Achol- Peer Advocacy Team Member
“I find it disappointing that the very people we give authority to protect us are the ones who use their power to target us…”
This girl group is schooling Aussies on the truth about the South Sudanese community, SBS, 13 October 2017
My name is Achol. I am in my second year studying the Bachelor of Psychological Studies at Victoria University. I am heavily involved in many community programs from a women’s group, a university society, a youth group and African community groups.
My interest lies mainly in advocating for Africans whose voices are not heard in the wider community and making changes so we can fit into the Australian community. Also, one of my goals is to help motivate African young women to achieve self-confidence and empowerment.
Why did you become involved in the Peer Advocacy Team?
I became involved in the Peer Advocacy Team because I wanted to end racial profiling and be a voice for those whose voices aren’t heard. I wanted to also educate my community about their rights and educate them about racial profiling.
I find it disappointing that the very people we give authority to protect us are the ones who use their power to target us, that’s what bugs me most about racial profiling. I also find quite upsetting that it is usually young people of minority background that are usually the target, which is a challenge as it could be difficult to defend themselves.
I have not personally experienced racial profiling, but I have many friends and families who have experienced it.

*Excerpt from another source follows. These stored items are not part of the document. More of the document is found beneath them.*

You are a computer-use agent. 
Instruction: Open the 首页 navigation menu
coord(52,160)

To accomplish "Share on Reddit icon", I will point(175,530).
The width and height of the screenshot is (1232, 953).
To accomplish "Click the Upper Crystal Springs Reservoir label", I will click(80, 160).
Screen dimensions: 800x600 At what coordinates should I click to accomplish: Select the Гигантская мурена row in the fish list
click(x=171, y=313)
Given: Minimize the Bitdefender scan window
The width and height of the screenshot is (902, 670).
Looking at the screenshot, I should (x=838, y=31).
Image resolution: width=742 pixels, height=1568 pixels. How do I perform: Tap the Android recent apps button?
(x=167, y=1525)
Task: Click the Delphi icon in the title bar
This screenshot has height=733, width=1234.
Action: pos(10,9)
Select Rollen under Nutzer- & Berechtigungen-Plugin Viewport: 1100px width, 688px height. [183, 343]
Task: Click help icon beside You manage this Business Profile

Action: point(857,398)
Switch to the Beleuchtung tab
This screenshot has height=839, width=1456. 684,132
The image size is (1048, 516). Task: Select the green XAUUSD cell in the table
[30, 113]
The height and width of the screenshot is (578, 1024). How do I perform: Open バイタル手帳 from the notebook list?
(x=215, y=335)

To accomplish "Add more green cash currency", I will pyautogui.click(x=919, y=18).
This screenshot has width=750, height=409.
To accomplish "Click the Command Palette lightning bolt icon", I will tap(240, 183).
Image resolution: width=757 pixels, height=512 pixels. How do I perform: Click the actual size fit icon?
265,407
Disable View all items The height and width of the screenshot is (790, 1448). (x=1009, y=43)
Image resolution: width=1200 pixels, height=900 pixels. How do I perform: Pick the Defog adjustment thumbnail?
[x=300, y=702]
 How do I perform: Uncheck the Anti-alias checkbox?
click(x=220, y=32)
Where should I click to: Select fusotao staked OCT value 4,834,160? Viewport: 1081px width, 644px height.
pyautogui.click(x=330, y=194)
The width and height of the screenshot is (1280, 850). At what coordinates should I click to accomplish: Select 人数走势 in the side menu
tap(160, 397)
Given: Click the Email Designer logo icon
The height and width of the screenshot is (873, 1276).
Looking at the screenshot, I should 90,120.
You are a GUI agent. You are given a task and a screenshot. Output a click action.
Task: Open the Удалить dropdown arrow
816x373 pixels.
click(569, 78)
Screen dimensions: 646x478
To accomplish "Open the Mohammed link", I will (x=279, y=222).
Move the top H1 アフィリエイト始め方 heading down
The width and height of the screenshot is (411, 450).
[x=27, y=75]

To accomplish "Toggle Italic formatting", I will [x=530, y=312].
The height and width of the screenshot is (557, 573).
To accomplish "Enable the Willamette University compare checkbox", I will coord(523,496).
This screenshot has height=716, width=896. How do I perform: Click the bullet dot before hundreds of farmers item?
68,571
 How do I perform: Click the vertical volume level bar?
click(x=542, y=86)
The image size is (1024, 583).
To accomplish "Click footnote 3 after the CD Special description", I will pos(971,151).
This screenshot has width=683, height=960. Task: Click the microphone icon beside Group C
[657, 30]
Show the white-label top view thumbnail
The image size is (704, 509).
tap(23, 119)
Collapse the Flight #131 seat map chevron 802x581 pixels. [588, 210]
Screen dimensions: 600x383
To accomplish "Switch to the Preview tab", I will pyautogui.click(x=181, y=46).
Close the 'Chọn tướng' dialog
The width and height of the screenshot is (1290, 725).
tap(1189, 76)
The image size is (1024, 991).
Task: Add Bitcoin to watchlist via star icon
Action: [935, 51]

I have had young people from my community complain that they have been stopped by police officer for no reason by themselves or if they are walking with their friends.
How do you think we can put an end to racial profiling?
Educating people about their rights is one of the ways for end racial profiling.
Why do you think it’s important for young people to know about their rights?
Firstly, I think it is important for young people young people to know their rights because it means if they experience racial profiling they can know what to do in that situation and could prevent officers from trying to accuse them of a crime or from asking questions that they do not have to ask.
The Peer Advocacy Team actively reach out to and support young people who have been impacted by discriminatory and unlawful police contact and abuse. The project supports a team of young people take on leadership roles to educate their communities about police encounters and empower them to help end racial profiling.